## Problem details:
Reproduce the data in the stretch from the line containing "I want to click" through the line containing "chart-title-banner: どのような場所でVapeを使用しますか？ もしくは使用していましたか？", with "screenshot" changed to "screen capture" and all else left as it stands. Leave the pictures out of your answer.

§ §

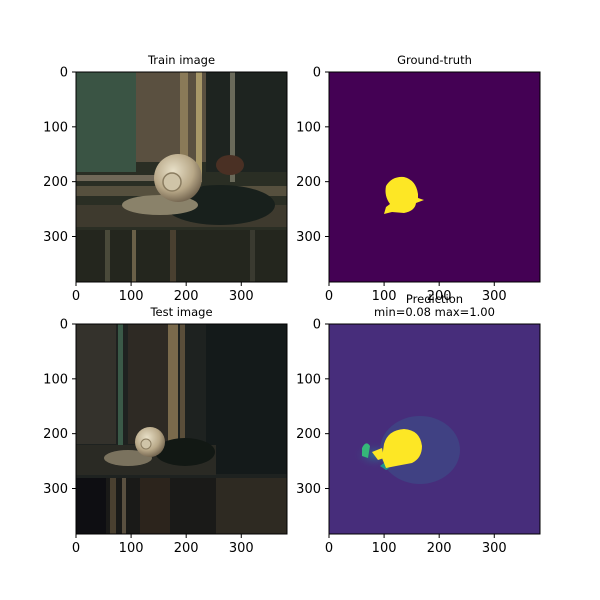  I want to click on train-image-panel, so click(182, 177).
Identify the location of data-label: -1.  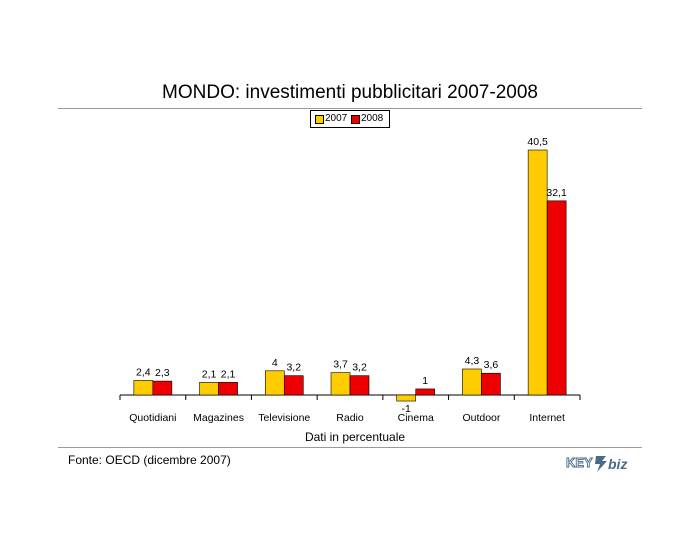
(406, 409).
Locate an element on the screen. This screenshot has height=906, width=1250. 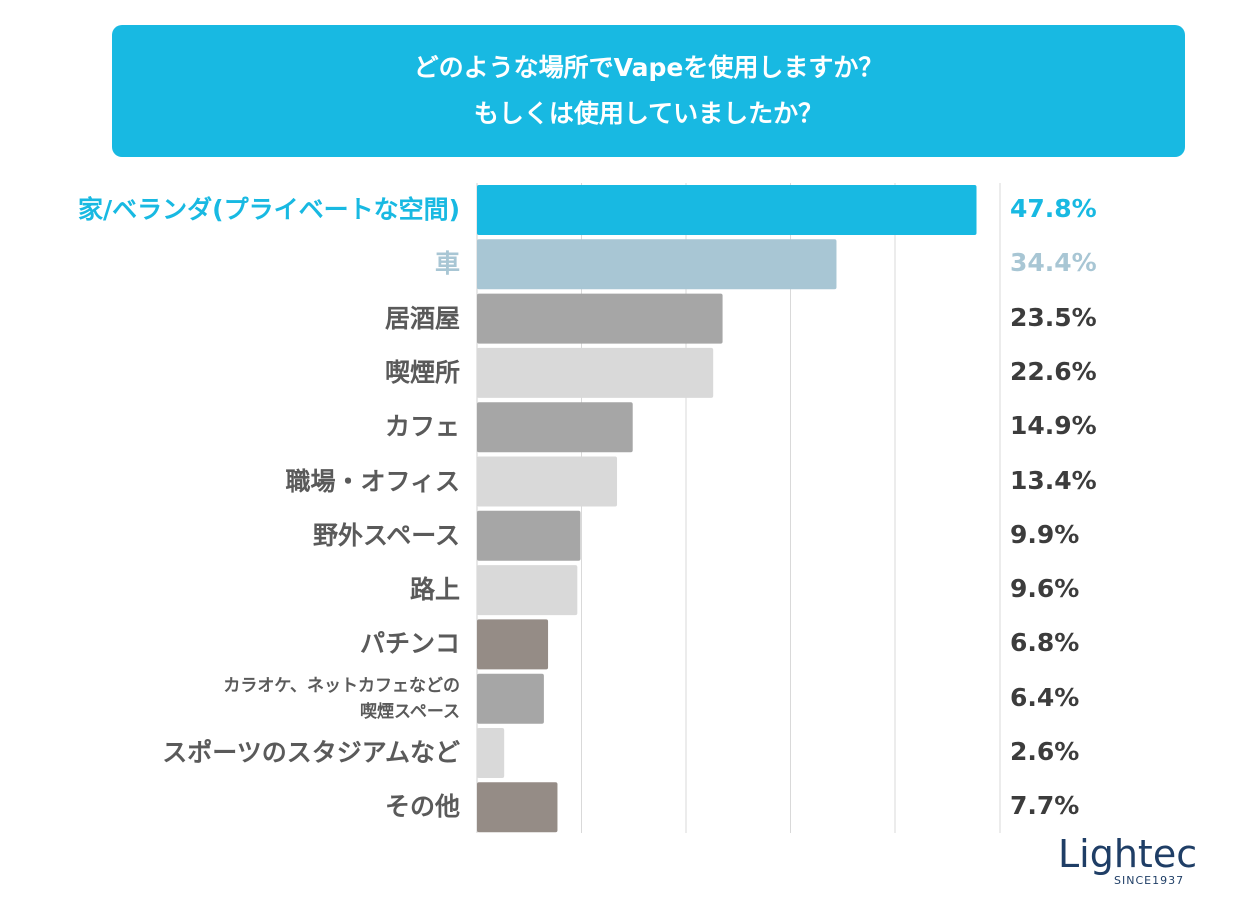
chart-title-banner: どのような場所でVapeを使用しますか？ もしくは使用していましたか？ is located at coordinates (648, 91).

§ §

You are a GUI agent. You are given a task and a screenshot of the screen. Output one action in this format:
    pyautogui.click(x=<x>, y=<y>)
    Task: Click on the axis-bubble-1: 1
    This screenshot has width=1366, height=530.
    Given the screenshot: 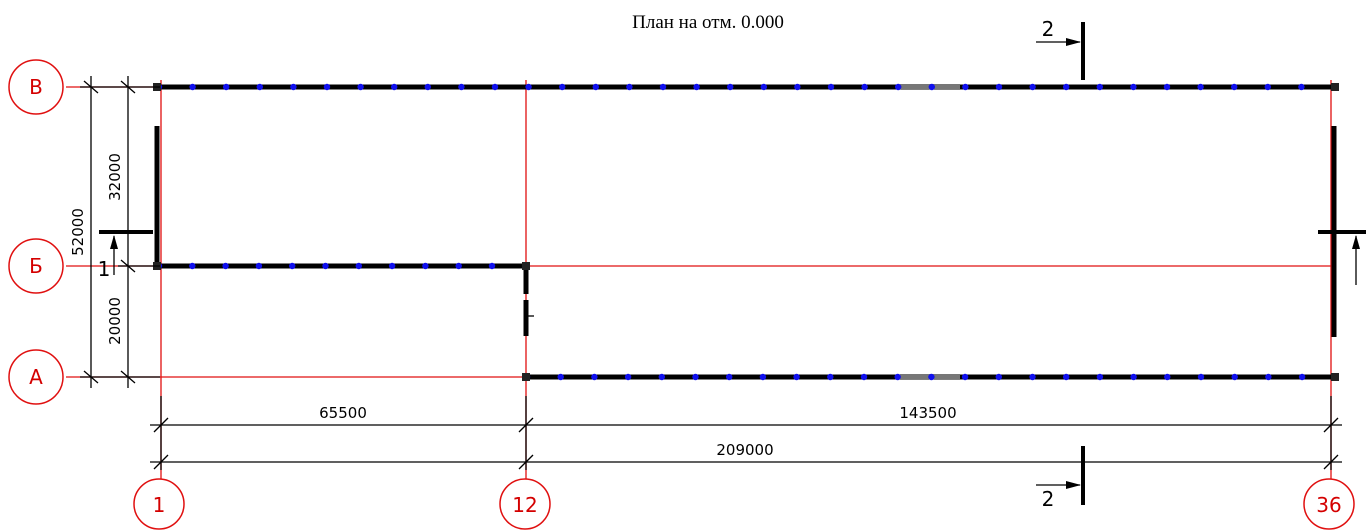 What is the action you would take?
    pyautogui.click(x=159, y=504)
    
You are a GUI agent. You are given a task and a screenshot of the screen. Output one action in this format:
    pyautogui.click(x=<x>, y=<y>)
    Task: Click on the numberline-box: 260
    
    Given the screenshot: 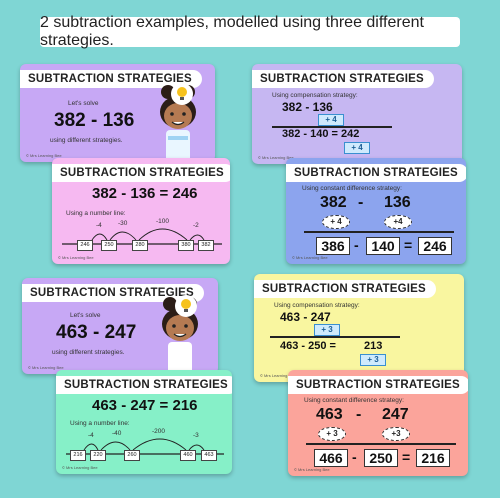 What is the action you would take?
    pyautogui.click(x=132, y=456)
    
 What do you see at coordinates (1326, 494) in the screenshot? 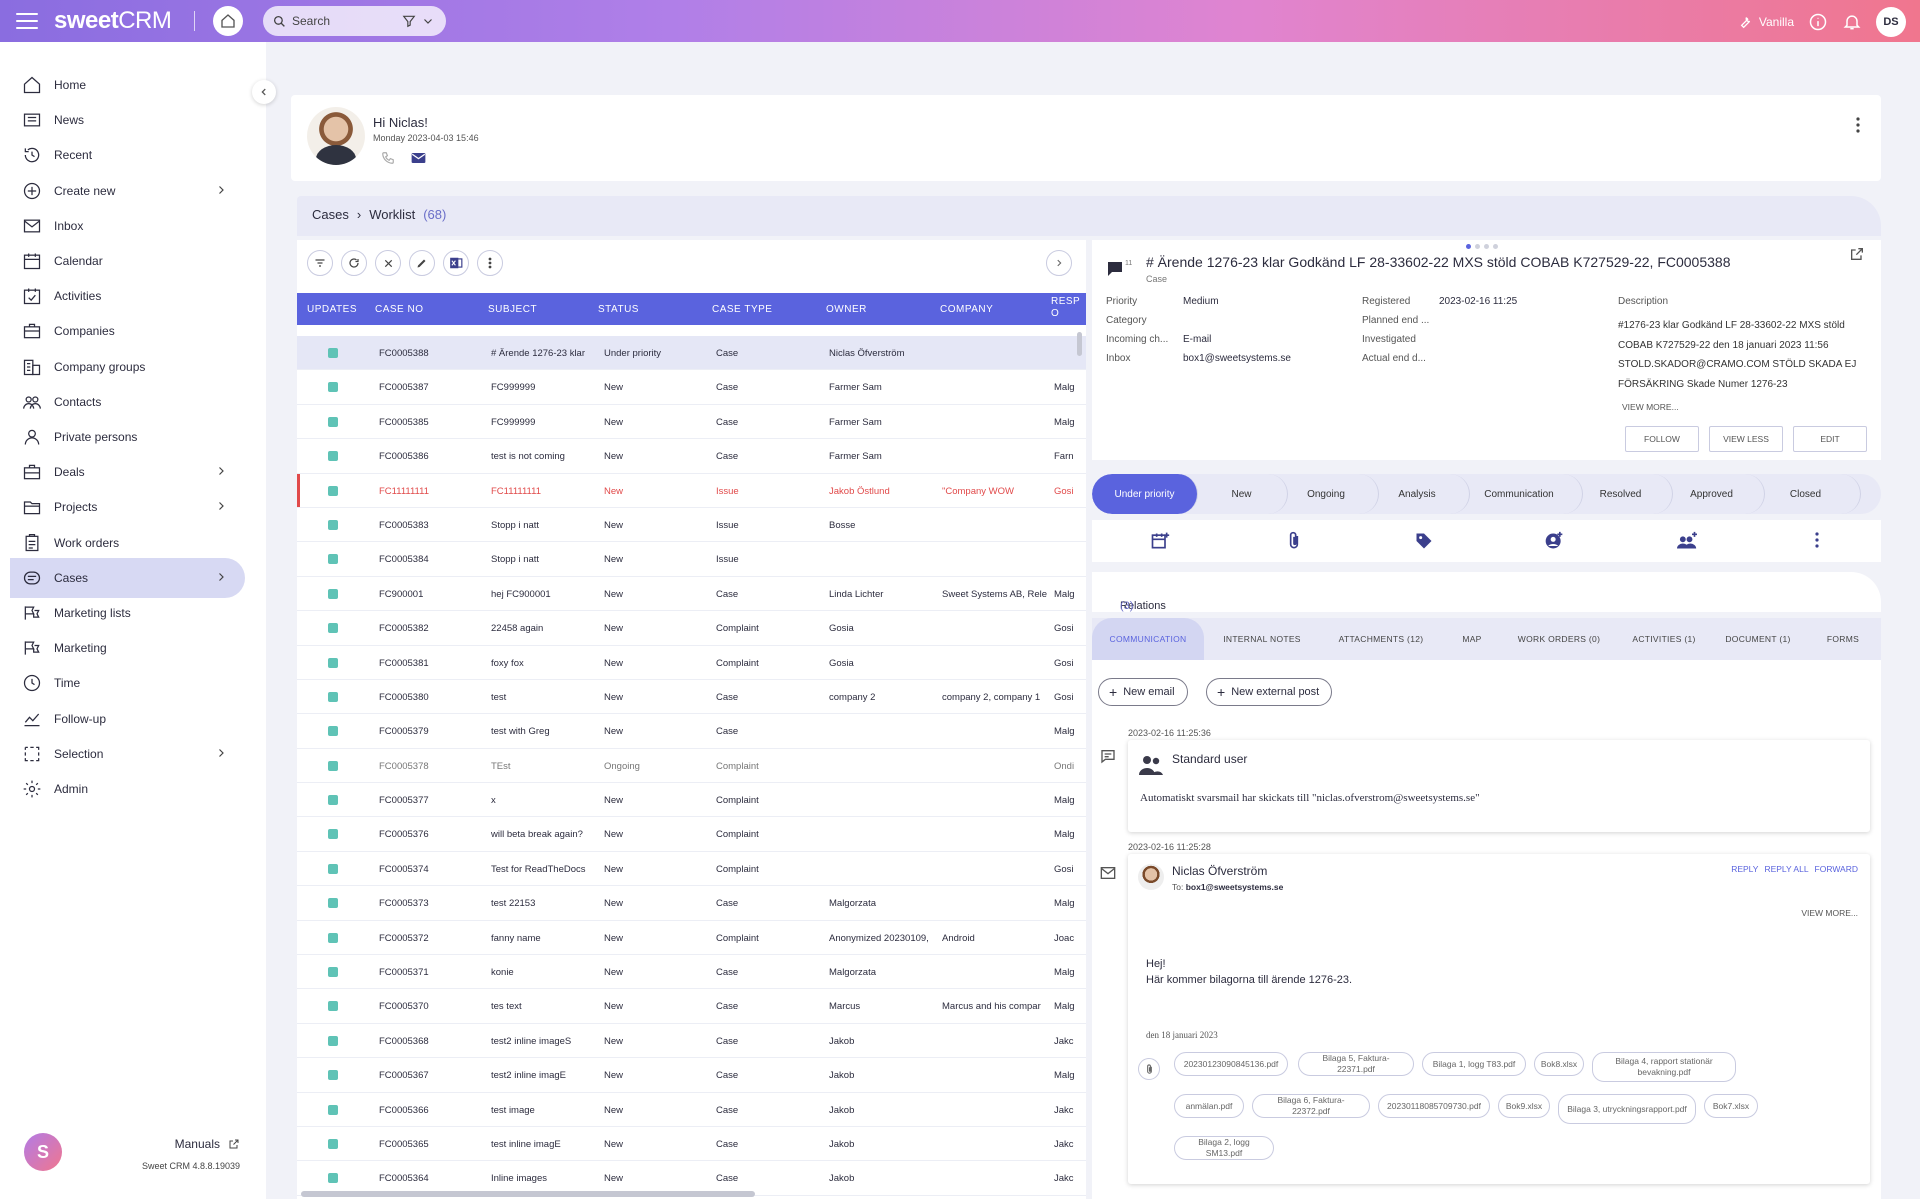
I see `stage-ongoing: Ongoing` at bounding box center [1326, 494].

§ §

## Response box:
  I want to click on train-image-panel, so click(182, 177).
Identify the location of data-label: -1.  
(406, 409).
Locate an element on the screen. This screen capture has height=906, width=1250. 
chart-title-banner: どのような場所でVapeを使用しますか？ もしくは使用していましたか？ is located at coordinates (648, 91).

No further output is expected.